Spinal Columns

Nicholas Royle – White Spines: Confessions of a Book Collector (Salt, 2021)

Passion is contagious. Stamp collections, train rides, K-Pop, motorbike engines, pop-up books, knitting: all things I have zero interest in myself, but have I sat, listening, rapt, while an enthusiast explains them.

Nicholas Royle’s new book, White Spines, falls into this category of experience. I read, yes, and enjoy a well-made book, but Royle’s Sisyphean effort to curate the perfect Picador collection is as alien to me as a long weekend spent trainspotting.

But this is why we read books, right? To see through other people’s eyes.

The small text in Picadors doesn’t bother Royle, as he feels no requirement to actually read the books. The white spines that I find so dull and uniform are transformed, on his white bookcase, into a perfect collection; a marble column, memorialising his persistent efforts.

White Spines recounts his book hunt with all the meticulous attention to detail one would expect from a true collector.

He professes his love for the nouveau roman, which is suitable, as, for example, the chapter listing all the inscriptions he has found in second-hand Picadors would not be out of place in a Robbe-Grillet. Le voyeur (des livres)

Stories are entwined with the collecting. Second-hand book shops make regular appearances; their grumpy owners and pretentious clientele. Friends and fellow-writers are also recalled.

Adrian Slatcher (a review of whose book appears in this issue) confirms his Mancunian omnipresence by appearing in Didsbury Oxfam. Other regulars include Helen Derby, David Gaffney and the other Nicholas Royle (the literary theory one).

Robert Gutfreund-Walmsley of the Didsbury Book Shop, behind the Art of Tea, is charmingly remembered, from his singing to his sky-high prices. Shaun Bythell, owner of The Bookshop in Wigtown, and author of Confessions of a Bookseller, makes an appearance too.

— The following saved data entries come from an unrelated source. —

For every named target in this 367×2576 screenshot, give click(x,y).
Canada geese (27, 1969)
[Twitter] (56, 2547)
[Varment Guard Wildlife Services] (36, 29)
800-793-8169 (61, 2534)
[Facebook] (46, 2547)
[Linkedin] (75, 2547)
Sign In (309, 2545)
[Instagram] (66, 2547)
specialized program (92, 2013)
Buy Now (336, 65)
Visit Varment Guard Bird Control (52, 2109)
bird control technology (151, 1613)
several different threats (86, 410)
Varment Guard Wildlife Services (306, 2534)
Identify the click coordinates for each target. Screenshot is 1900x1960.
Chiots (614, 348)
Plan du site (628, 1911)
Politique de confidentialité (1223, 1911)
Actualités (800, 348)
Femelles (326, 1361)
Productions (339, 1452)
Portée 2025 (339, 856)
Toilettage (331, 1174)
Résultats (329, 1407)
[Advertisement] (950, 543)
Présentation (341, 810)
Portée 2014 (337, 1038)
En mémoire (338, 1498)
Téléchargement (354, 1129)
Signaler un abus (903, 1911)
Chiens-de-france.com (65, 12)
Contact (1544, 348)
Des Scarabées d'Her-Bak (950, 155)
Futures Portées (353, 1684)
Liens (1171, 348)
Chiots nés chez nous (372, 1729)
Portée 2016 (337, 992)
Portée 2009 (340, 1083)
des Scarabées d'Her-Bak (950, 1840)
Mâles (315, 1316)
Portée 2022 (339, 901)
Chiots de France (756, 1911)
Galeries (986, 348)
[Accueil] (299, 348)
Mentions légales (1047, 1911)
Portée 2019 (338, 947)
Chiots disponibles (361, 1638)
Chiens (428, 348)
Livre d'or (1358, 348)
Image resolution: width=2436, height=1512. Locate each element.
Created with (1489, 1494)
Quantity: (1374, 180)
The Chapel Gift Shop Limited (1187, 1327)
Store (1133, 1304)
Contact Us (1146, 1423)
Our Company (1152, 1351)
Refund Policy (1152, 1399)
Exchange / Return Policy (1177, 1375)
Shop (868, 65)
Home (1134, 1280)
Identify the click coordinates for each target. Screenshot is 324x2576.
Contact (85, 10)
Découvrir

Chorlton Oxfam, New Mills’ High Street Books, Scrivener’s in Buxton, Abacus in Altringham, Stockport Record and Book Fair; they’re all here.

One of Royle’s self-imposed rules is that he can only hunt his Picadors in the wild – meaning second hand book shops. No Amazon. No Abebooks.

Although of course, like every book-buyer, Royle breaks his own rules quite often, driven by that bizarre compulsion we all recognise. The Book Gods soon punish him though, as the internet routinely sells him wrong editions; close enough for a reader perhaps, but not for a collector.

There is something antiquarian about this collecting, then. A commitment to a diminishing set of objects (Picador no longer produce the white spine editions; the decision to drop the classic layout is much lamented) sourced from establishments that are themselves rapidly diminishing in number.

A tragic scene towards the end shows us Chorlton Oxfam under Covid conditions. The robotic repetition of the girl on the door:

“Do you want to take a basket? Just so we know how many people are in the shop. Anything you pick up and don’t buy put in the box. Do you want to take a basket? Just so we…”

I remember that scene. I left straight away, went to the bakery over the road and was told off there for walking in “the wrong side of the door”. I’ve not been to another physical shop since then, and won’t be doing until everything is lifted.

Royle won’t be put off by a few Covidbots, however. He is unstoppable in his search. Lockdown might have enforced a brief hiatus, but he has used the downtime to interview former Picador editors and the illustrators responsible for their iconic covers. Then he wrote this book.

As the author of Quiz Night – a book recreating my weekly pub quiz – I recognise all the same bittersweet enthusiasm in White Spines.

Nostalgia as an antidote to despair. To continue in the imagination pleasures now banned in practice.

To label this a book for book collectors is to miss the point. I came out of it no more interested in collecting than when I went in (although, I admit, it has given me a new appreciation for Picador covers).

Instead, it’s a book about passion. About everyday compulsions. About our strange worlds, and the joys that make them habitable.

It’s also entrancingly written. Light, breezy, and impossible to put down. It’s a beautifully made book, replicating the classic Picador style (a brave move from Salt!). All of which makes it a book that’s well worth collecting.